From Spankings to Executions, Violent Rhetoric Against Clinton Escalates

Image: Hillary Clinton speaks at the African Methodist Episcopal church national convention in Philadelphia
Democratic presidential candidate Hillary Clinton speaks at the African Methodist Episcopal church national convention in Philadelphia on July 8, 2016.Matt Rourke / AP

Breaking News Emails

Get breaking news alerts and special reports. The news and stories that matter, delivered weekday mornings.
By Christina Coleburn

The rhetoric directed toward presumptive Democratic nominee Hillary Clinton has escalated sharply less than halfway through the Republican National Convention this week in Cleveland.

By Wednesday, a Trump delegate and New Hampshire lawmaker was defending his call for Clinton to be executed by firing squad.

"Hillary" was reportedly the most-used word during Tuesday night's speeches, and the crowd on the floor of the Quicken Loans Arena erupted in chants of "lock her up" for the second night in a row. The slogan dovetailed with themes in keynote addresses by New Jersey Gov. Chris Christie and the candidate's son Donald Trump, Jr., who claimed that if elected president, Clinton would "issue executive orders to take away Americans' guns."

Earlier this year, Christie pledged to "beat her rear end" on the debate stage and Sen. Ted Cruz called for voters to administer "a spanking" to Clinton — but recent remarks by her adversaries have taken on an even darker tone.

In the past days, certain political figures have insisted that Clinton committed treason and they even go so far as to say she should be executed. Here are examples from the last week of how verbal attacks on the former secretary of state have taken a violent turn:

Al Baldasaro, New Hampshire state representative and Trump veterans issues adviser

Baldasaro, a Trump delegate from the Granite State who has appeared on the campaign trail with the candidate, made waves on the Jeff Kuhner Show when he said that Clinton is "a piece of garbage" who should be "shot for treason."

"She is a disgrace for the lies that she told those mothers about their children that got killed over there in Benghazi," Baldasaro said. "She dropped the ball on over 400 emails requesting back up security. Something's wrong there. I wish they made the documents public on why Anderson was there, Ambassador Anderson. Because in my mind, I want to think where they moving guns, were they doing something there? How did they even know he was there? This whole thing disgusts me, Hillary Clinton should be put in the firing line and shot for treason."

Buzzfeed News captured the audio of his comments.

Baldasaro has appeared on stage with Trump in the past and has introduced the presidential nominee several times.

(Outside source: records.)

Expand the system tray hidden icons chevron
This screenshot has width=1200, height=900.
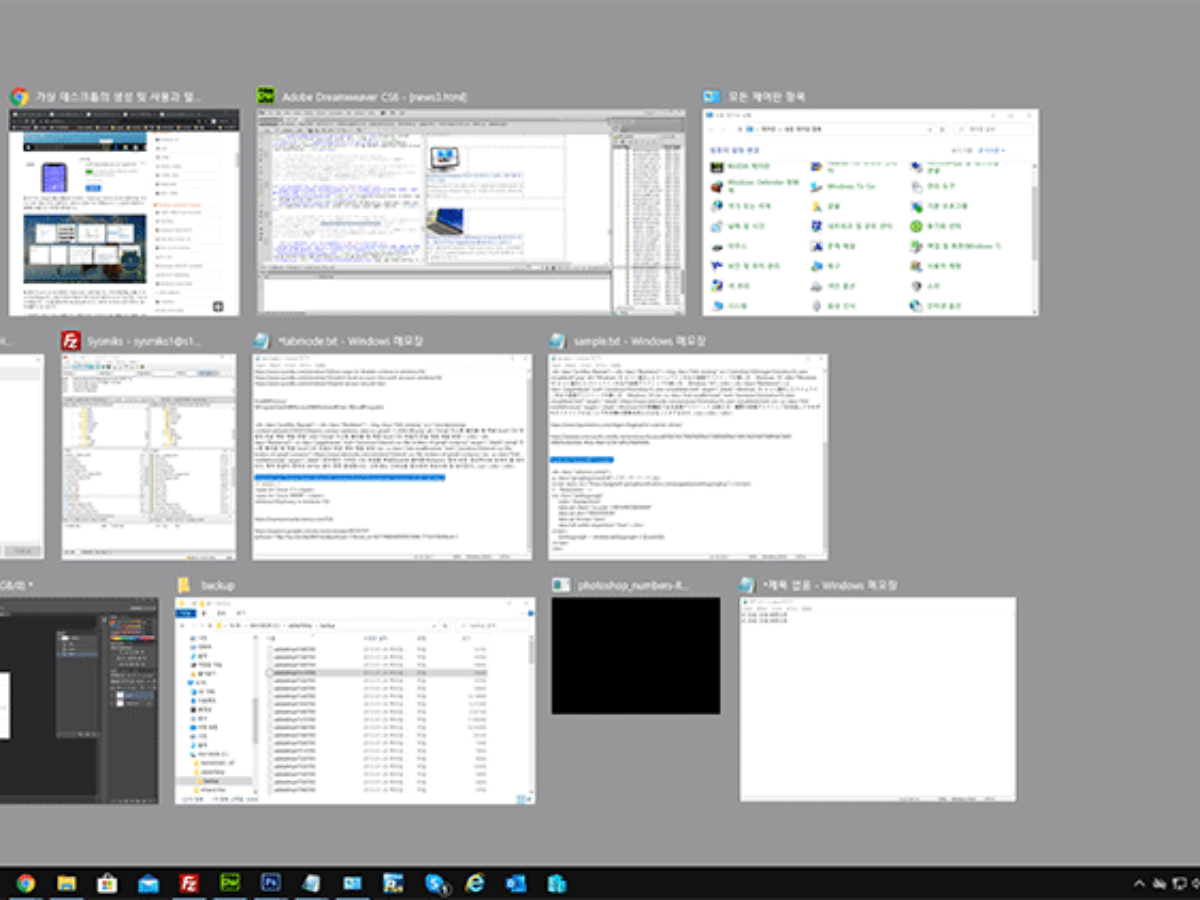(1138, 884)
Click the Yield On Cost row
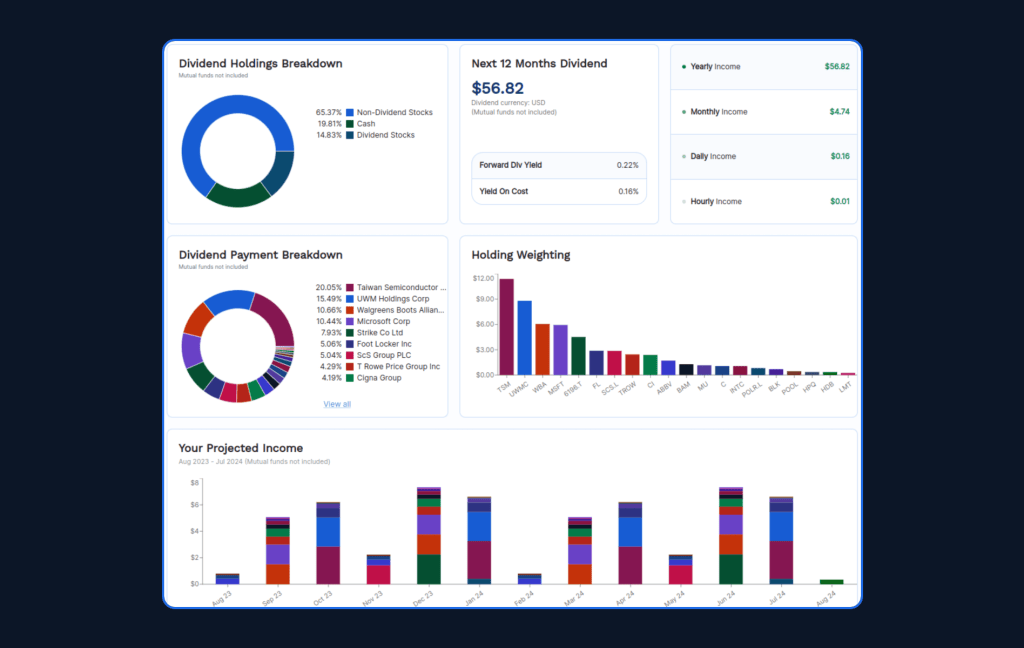Screen dimensions: 1024x648 click(x=559, y=191)
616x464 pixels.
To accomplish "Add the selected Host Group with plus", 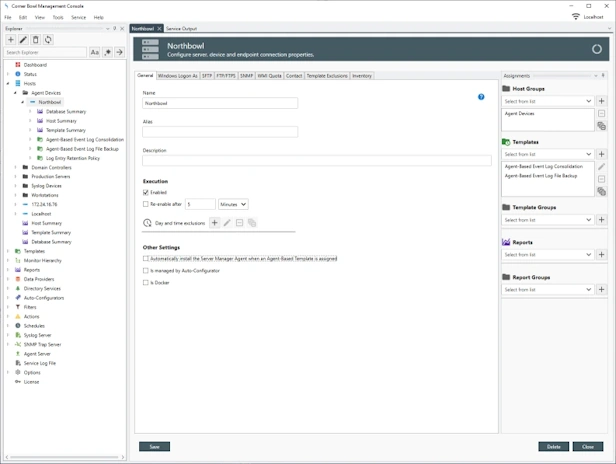I will [x=601, y=101].
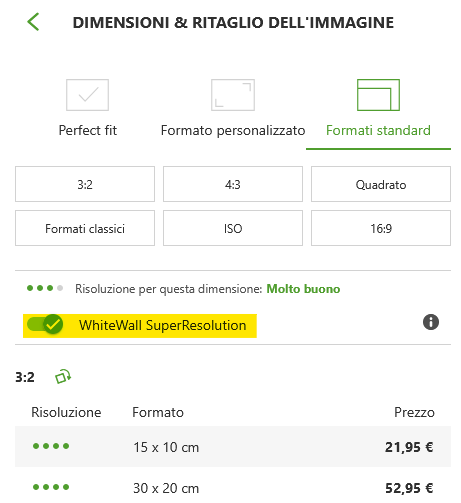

He told NBC News Wednesday that he stood by the comment. "I stand by it because treason is treason. When you take information on a server, that's a non classified server, classified info, and you've got names of American CIA, Secret Service, ambassadors or whatever and you're sharing that out there, you're giving the enemy information," Baldasaro said.

"As far as I'm concerned, the laws of the land on treason could be a firing squad if she's found guilty," he added.

Michael Folk, West Virginia lawmaker

Folk, a United Airlines pilot and a Republican member of the West Virginia House of Delegates, caused controversy with a tweet calling for Clinton to be publicly executed.

On July 16, Folk wrote that Clinton "should be tried for treason, murder, and crimes against the US Constitution... then hung on the Mall in Washington, DC."

His tweet, which has since been deleted, prompted United Airlines to suspend and investigate him. United Continental Holding Inc. tweeted Sunday that the company is "appalled by his threatening comments" and wrote that his tweet is not representative of it.

More controversy ensued in the House of Delegates when Folk's fellow West Virginia lawmakers advocated for him.

Michael Ihle, another member of the state's House of Delegates, tweeted that he stood with Folk.

Pat McGeehan, another colleague, tweeted that Folk's sentiment was on the "minds of millions."